Thank you to you all who have welcomed me back to school and shown concern for my health over the last couple of months.
Having something go wrong with your body, unexpectedly, is something that can happen in life and one cannot underestimate the amount of anxiety and worry that it can cause, not only personally, but for loved ones, family and friends. For me, this was also coupled with the challenge of having to put my job, and the school community to the side.
During times like this, we have to put trust in those around us to be able to care and look after things in our absence. I was extremely lucky that I had every confidence in the Senior Leadership and the staff team to be able to continue without me, which they did with such good grace, integrity and expertise. This is something for which I will always be grateful for and cannot thank them enough.

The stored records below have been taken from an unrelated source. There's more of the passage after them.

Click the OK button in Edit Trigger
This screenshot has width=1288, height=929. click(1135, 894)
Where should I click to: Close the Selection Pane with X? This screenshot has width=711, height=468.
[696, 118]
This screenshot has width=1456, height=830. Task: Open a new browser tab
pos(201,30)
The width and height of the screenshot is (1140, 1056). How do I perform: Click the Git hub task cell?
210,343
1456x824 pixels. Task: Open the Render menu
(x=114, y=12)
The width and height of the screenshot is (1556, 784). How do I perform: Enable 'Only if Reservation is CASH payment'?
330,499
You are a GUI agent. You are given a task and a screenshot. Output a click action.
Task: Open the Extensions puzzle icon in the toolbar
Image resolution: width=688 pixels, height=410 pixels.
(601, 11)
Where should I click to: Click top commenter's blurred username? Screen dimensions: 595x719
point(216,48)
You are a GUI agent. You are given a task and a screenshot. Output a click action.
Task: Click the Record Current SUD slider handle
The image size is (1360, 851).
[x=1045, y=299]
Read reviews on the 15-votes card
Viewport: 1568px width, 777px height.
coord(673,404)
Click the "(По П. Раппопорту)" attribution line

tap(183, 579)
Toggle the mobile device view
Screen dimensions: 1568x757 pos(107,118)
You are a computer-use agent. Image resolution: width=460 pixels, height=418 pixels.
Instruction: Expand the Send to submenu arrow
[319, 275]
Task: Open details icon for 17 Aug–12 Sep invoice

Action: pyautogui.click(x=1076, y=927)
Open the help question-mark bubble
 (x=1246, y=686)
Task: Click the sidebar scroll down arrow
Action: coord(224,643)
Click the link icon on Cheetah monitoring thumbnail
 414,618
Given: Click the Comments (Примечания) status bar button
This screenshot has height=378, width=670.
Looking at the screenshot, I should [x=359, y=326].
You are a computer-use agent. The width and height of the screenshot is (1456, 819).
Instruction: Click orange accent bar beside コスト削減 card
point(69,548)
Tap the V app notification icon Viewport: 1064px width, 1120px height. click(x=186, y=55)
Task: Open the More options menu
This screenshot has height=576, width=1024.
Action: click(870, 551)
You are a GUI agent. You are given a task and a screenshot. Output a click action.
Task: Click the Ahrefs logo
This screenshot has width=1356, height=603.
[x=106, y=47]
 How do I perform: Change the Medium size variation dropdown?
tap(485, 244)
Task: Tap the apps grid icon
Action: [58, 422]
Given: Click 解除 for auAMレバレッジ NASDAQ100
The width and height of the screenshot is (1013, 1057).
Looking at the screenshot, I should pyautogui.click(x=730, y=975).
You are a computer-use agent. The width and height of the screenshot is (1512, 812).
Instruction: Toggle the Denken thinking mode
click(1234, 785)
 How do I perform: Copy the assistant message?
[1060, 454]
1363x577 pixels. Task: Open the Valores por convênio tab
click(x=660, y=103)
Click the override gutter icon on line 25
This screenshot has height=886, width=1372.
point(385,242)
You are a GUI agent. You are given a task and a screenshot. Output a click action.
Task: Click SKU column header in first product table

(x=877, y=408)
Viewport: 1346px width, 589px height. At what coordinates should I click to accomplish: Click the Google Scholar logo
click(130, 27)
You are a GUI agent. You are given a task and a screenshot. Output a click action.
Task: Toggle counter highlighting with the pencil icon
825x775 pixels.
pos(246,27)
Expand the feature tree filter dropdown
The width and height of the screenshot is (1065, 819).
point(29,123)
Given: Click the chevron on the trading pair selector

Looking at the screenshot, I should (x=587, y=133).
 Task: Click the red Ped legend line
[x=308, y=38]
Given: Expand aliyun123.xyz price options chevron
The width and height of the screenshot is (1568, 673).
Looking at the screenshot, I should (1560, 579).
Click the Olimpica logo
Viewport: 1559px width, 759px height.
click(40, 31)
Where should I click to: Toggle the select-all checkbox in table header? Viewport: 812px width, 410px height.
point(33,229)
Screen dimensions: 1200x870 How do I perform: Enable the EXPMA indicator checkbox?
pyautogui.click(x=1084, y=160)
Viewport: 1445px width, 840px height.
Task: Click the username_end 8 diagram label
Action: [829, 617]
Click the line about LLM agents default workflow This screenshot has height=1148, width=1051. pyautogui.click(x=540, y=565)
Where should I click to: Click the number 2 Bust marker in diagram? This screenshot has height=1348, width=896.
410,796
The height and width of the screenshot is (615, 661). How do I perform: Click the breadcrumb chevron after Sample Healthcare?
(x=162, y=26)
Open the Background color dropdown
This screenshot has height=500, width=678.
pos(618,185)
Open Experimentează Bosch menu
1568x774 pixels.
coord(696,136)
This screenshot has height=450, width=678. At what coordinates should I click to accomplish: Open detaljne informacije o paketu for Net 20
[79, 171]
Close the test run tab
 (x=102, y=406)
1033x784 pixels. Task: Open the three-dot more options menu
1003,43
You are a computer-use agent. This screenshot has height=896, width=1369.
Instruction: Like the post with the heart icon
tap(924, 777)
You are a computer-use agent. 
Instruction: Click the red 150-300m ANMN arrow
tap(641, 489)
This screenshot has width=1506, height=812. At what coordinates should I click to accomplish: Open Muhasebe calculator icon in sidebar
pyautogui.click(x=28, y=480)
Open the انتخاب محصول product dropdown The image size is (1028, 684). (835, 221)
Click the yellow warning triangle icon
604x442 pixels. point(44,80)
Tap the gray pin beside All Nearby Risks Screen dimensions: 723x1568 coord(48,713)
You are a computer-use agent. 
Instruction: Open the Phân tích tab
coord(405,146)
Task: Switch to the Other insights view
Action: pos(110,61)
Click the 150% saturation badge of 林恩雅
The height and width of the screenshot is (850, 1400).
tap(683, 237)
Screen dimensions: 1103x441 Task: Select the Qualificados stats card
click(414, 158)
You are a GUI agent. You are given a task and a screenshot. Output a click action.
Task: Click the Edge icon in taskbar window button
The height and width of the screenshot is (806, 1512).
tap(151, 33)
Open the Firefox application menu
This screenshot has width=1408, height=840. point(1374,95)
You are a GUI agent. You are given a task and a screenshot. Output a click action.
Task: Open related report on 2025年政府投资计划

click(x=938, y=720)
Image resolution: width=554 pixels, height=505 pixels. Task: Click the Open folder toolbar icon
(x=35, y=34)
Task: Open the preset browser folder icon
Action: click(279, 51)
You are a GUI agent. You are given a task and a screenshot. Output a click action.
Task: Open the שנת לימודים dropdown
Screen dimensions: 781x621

Upon arrival at hospital I was shown to my room – number 13! I’m not superstitious, but there was a tiny part of me that panicked. To make matters worse, my surgeons came to introduce themselves – we ended up talking about football. It turned out that one of the surgeons was an avid Liverpool fan; he made a light hearted joke about him operating on an Evertonian, a joke that perhaps would have been funny at any other time. His parting shot was a comment about the fact that they hadn’t had a patient on the ward with any post-operative complications for two days. He joked that the odds were certainly in my favour. I was not amused. However, on the wall just outside my room, there was a board that displayed feedback the ward had received, and how well they had addressed various medical issues. He was quite correct; there hadn’t been any complications for two days.
During my recovery, the nurses were very supportive and encouraging, they listened and smiled, were positive and quick to help. Nursing, like teaching is not a well-paid profession and they do not do it for the money. We do it because we want to make a difference and ensure that those we come into contact with are able to live happy and healthy lives. It is very easy to draw a parallel between nursing and teaching. The attention to detail and enthusiasm staff have for creating a safe, caring and exciting school environment for our children is wonderful to see day in and day out. However there are times that we may miss something, and like the evaluation board on my ward, it is important that we as a school don’t shy away from issues and problems, but instead constantly evaluate and learn from our practice to make sure that we provide the best possible experience for our children.
I’m very excited to be back and look forward to the rewards and challenges we will face in the future.